Activity: Take each line in the entries below that holds "recensioner" and show it.

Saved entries

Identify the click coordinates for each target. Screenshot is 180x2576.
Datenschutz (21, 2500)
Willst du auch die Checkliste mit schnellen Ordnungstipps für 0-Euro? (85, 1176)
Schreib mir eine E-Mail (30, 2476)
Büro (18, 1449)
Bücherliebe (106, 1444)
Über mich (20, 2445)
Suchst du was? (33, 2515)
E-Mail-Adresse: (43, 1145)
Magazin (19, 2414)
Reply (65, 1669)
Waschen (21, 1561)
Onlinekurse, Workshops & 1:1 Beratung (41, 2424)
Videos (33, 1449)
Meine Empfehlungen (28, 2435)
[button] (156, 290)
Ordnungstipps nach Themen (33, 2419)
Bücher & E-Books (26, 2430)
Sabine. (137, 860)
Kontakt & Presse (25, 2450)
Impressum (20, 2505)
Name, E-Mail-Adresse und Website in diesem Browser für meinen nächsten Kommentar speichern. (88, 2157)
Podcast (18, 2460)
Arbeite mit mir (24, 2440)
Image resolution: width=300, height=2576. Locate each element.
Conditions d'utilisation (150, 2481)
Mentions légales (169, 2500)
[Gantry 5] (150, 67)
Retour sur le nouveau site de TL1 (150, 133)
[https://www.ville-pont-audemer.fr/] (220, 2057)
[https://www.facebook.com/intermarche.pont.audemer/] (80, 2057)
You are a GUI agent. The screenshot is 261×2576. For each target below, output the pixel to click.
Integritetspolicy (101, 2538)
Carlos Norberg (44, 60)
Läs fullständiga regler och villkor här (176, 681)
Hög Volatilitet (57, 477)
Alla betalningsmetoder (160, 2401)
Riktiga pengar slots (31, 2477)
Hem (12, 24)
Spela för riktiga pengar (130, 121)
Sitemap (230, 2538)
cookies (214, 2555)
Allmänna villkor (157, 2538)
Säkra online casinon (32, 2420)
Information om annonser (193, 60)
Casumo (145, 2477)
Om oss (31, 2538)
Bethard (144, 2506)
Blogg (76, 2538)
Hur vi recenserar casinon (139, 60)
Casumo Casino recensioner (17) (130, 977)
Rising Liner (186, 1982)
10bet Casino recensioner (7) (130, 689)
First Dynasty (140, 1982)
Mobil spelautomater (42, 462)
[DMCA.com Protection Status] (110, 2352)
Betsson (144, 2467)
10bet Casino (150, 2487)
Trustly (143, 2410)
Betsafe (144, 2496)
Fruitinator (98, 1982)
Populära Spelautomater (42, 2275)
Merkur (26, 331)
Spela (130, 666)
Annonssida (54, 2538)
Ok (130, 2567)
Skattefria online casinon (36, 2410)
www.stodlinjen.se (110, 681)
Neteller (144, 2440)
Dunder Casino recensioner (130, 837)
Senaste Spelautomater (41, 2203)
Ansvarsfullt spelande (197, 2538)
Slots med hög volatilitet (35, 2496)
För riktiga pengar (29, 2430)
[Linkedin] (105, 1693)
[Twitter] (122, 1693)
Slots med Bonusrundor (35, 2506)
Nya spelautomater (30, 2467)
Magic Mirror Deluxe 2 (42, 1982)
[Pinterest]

Solution:
Casumo Casino recensioner (17) (130, 977)
10bet Casino recensioner (7) (130, 689)
Dunder Casino recensioner (130, 837)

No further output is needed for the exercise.